Three for the 30th

Three language-related cartoons for the day: a Zits with terms of venery; a Rhymes With Orange with an absurd portmanteau; and a One Big Happy in which Ruthie runs afoul of synonyms and homonyms:




Terms of venery. In #1 we have Jeremy and Pierce trading those collective nouns for groups of creatures known as terms of venery, an exercse that can be done just for fun (“this one is really cool”) or as a kind of competitive language play (here, the invention of an anxiety of seniors).

Note: language games tend to be strongly associated with certain sociocultural contexts. The ones I report on in this blog tend to be associated with educated white middle-class Americans; they are by no means universal. In particular, I don’t think that goofing on terms of venery is much of a thing outside of this context.

The silly portmanteau. In #2 the patient presents with the slide of a trombone projecting from one chest (the right chest, but let that pass), suggesting an affliction of the heart, like a coronary thrombosis (NOAD2 on thrombosis: ‘local coagulation or clotting of the blood in a part of the circulatory system’ — most commonly, in the heart). So the image mirrors the words: trombone + thrombosis.

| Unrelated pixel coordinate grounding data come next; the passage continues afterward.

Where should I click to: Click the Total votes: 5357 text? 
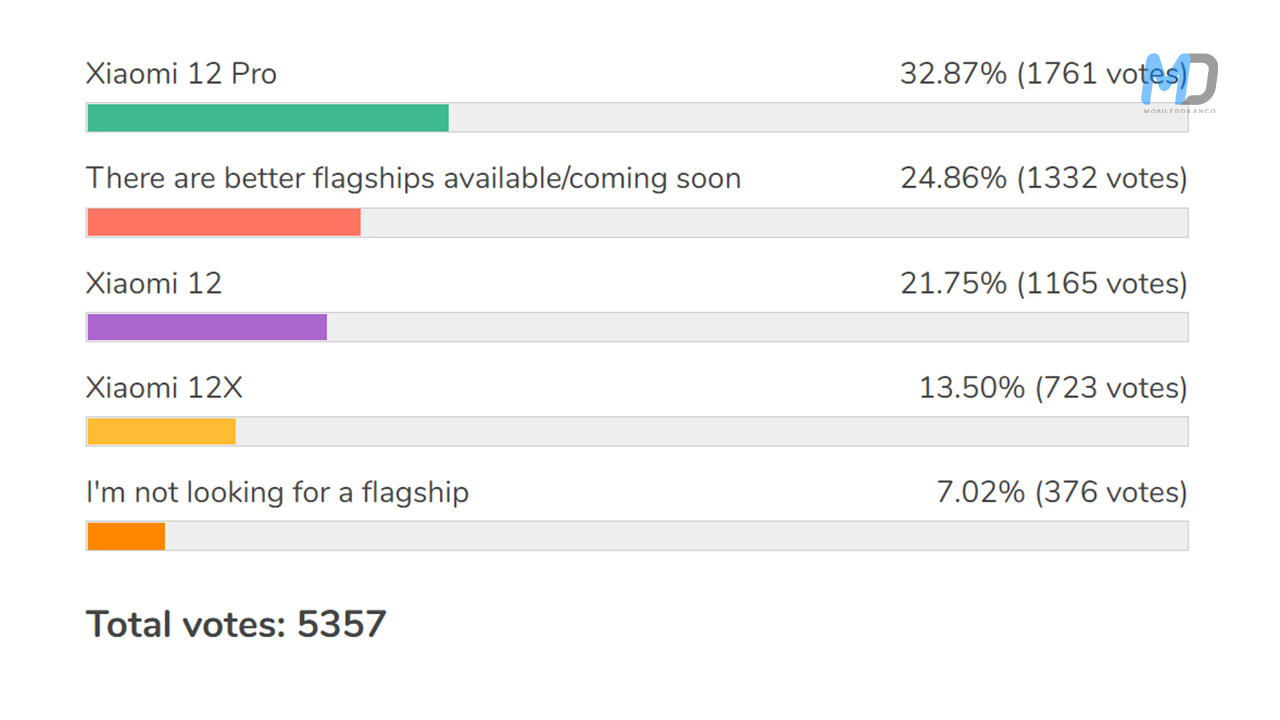coord(236,624)
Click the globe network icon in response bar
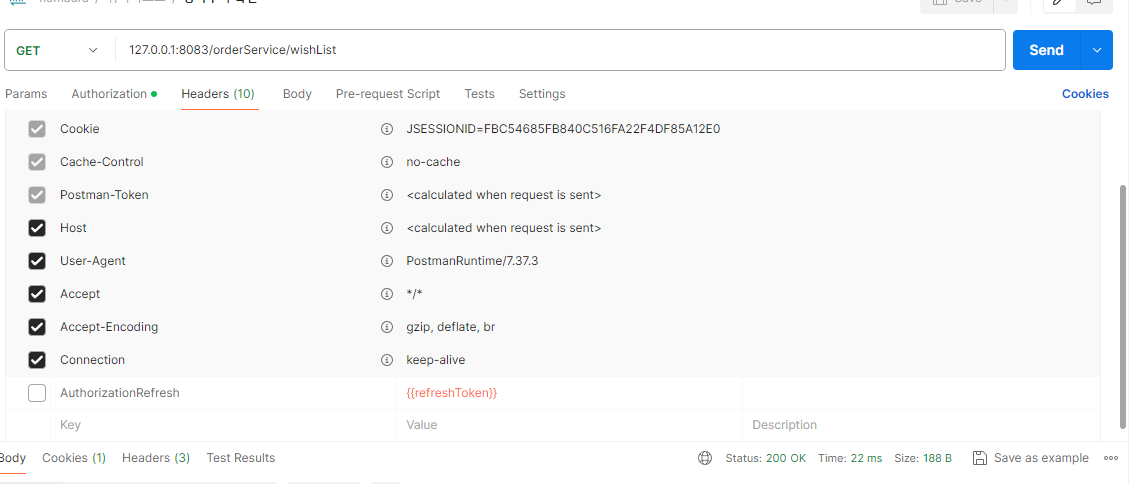Viewport: 1130px width, 484px height. (x=705, y=458)
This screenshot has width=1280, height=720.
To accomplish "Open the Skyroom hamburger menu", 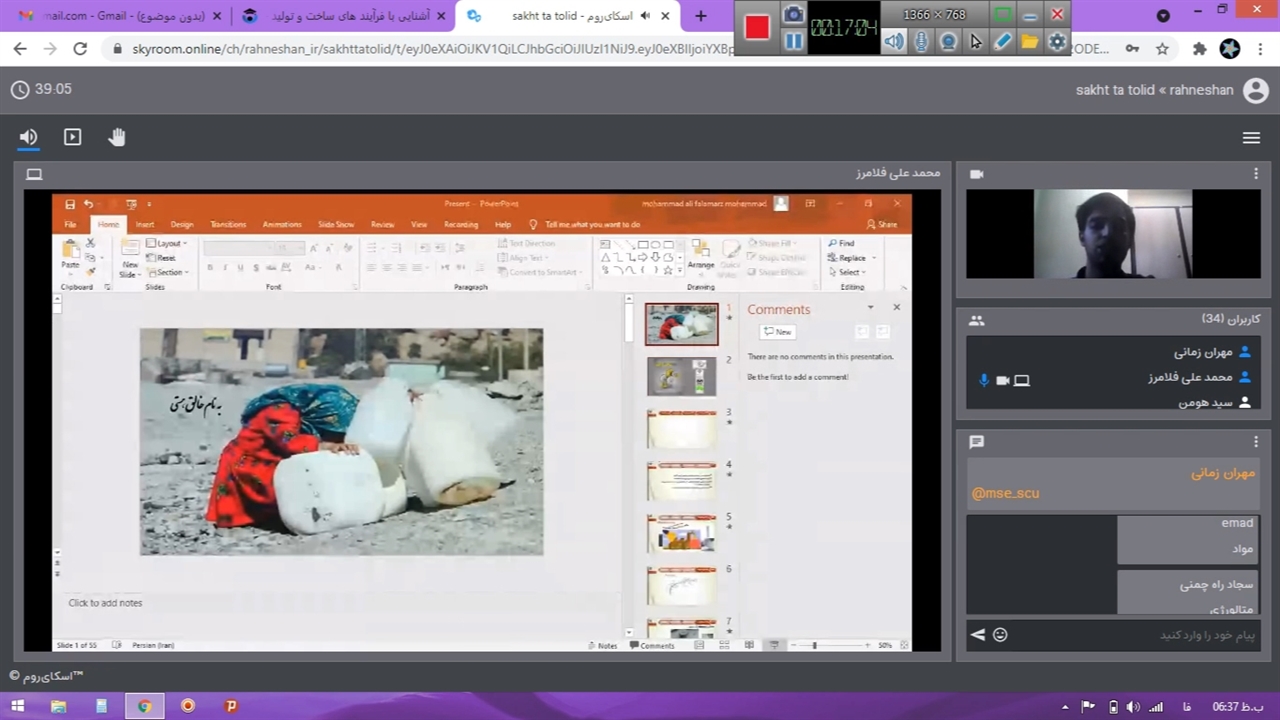I will 1251,138.
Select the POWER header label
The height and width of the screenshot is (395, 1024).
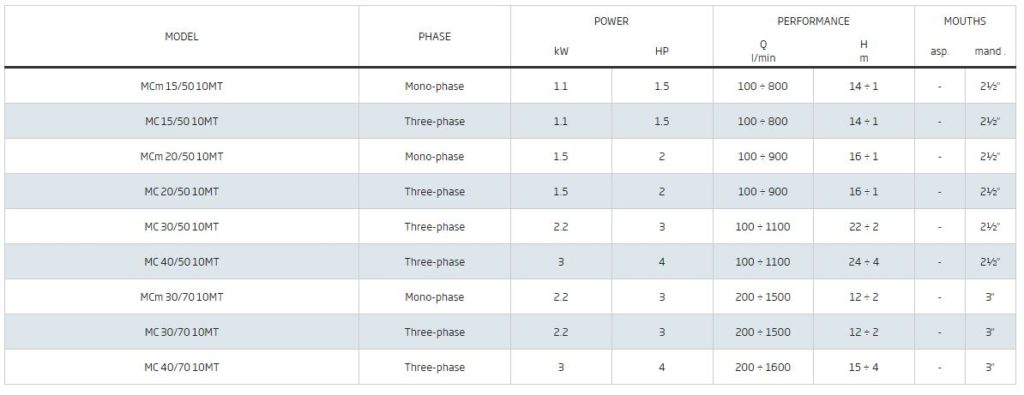(x=611, y=22)
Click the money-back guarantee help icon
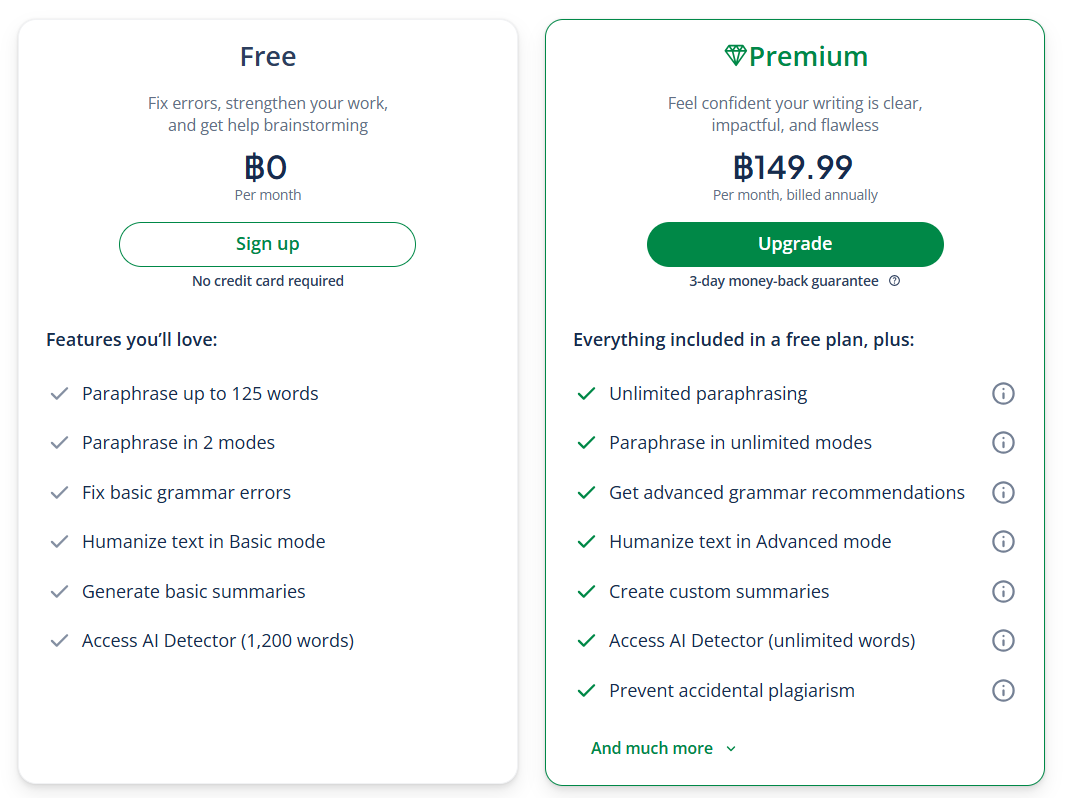Image resolution: width=1070 pixels, height=798 pixels. pyautogui.click(x=894, y=281)
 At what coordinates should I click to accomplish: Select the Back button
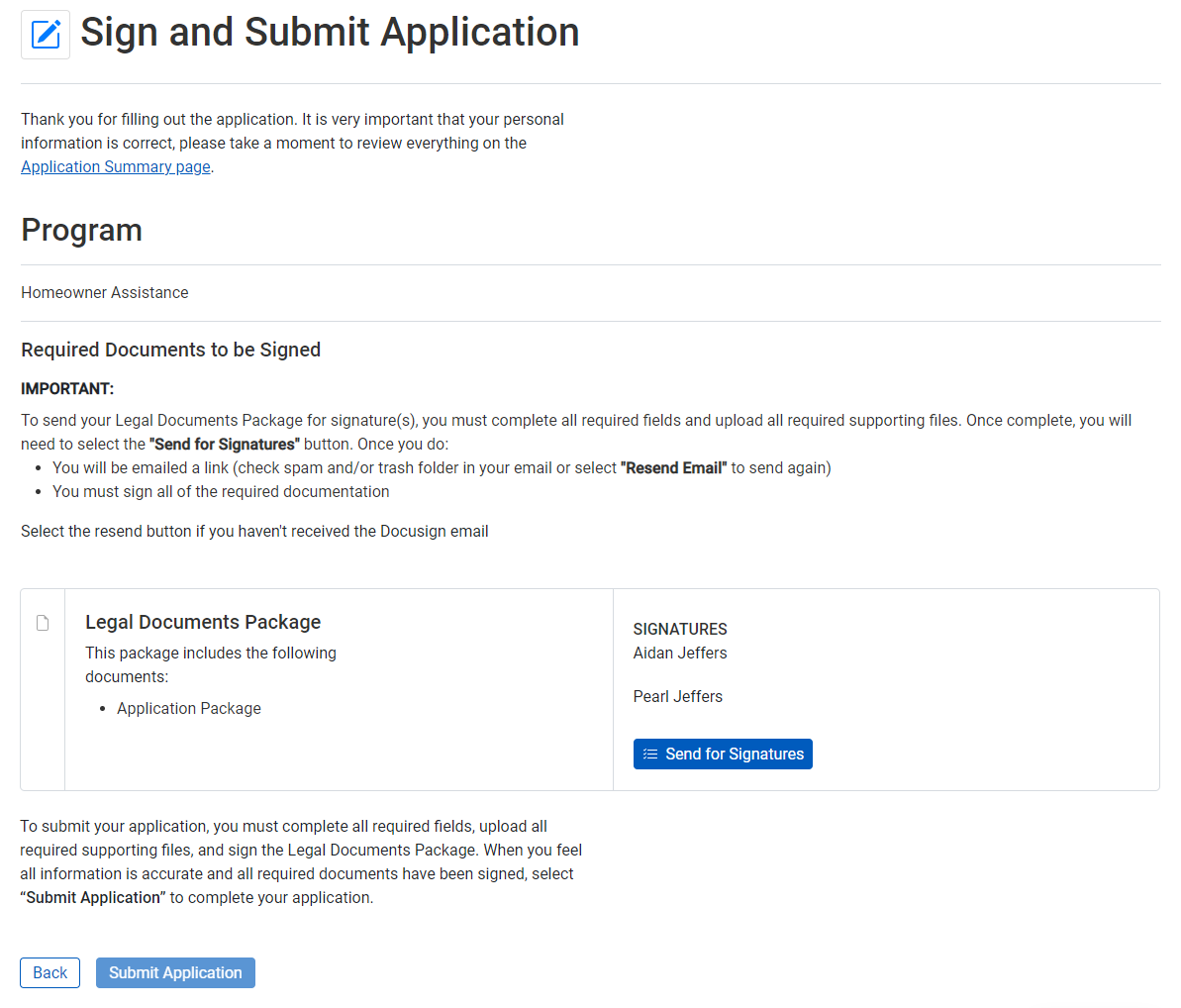(x=49, y=972)
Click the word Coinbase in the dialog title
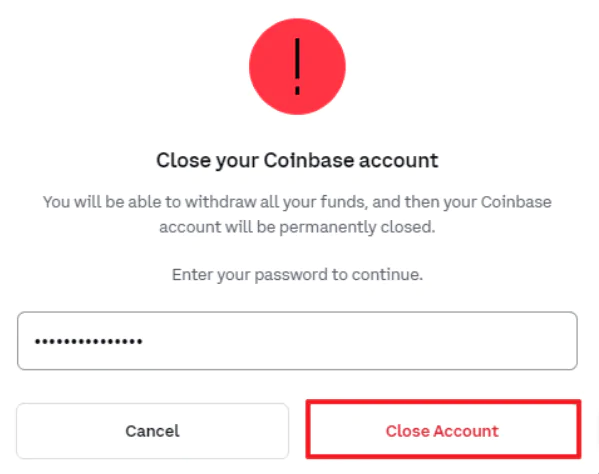 click(309, 160)
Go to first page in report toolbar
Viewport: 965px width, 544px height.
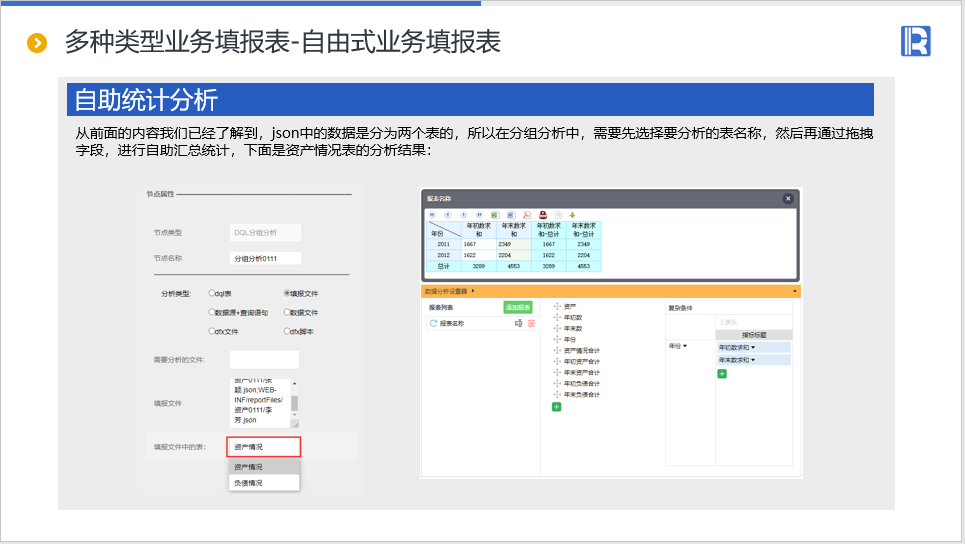(432, 214)
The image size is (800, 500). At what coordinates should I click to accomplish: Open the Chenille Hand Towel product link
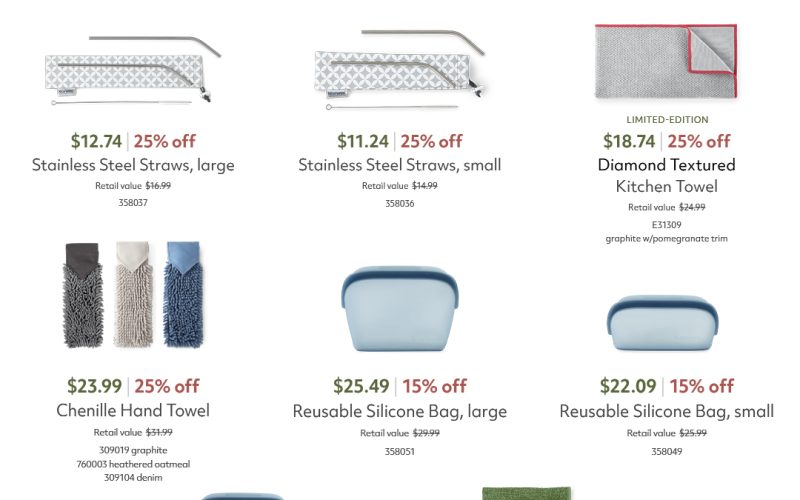[x=133, y=410]
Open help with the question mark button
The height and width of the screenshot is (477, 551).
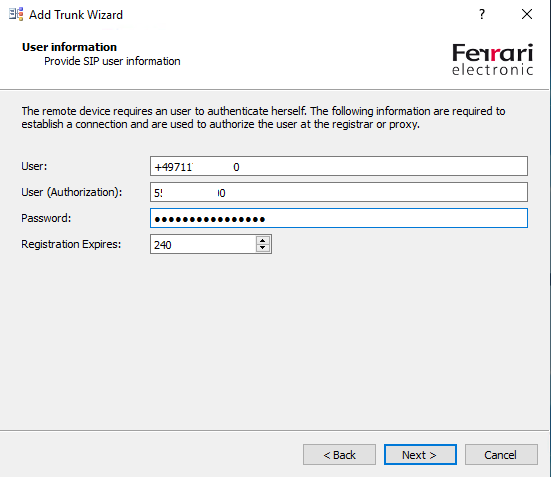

Again, inventing portmanteaus for fun isn’t something that everbody’s into.

Definition. The context for #3 is that we’re looking at an at-home version of a spelling bee, a gamelike contest in which each contestant (like Ruthie’s brother Joe in the cartoon), one after the other, is presented with a word (pronounced for them by a moderator), which they then need to spell. The contestant is entitled to ask for a definition (“What does the word mean?” in the cartoon) and, in some versions, also for the word used in a sentence (to help clarify the definition).

The problem here is that definitions, no matter how carefully done, are just translations of words into other words, and not accounts of actual meaning; such an account would have to provide a way to turn linguistic expressions into pointers to things, properties, situations, etc., and that’s not at all easily done.

A further problem is that the briefest (and, apparently, most efficient) definition is just a synonym (bring up for mention) — but the briefer you get, the more likely you are to wander into ambiguous expressions. As in the case of mention: ‘refer to (something) briefly and without going into detail’ is what the kids’ dad in #3 was after, but by offering the synonym bring up instead, he opens things up to being understood as offering ‘raise (someone) to adulthood’, which is the sense Ruthie then uses in her sentence for Joe.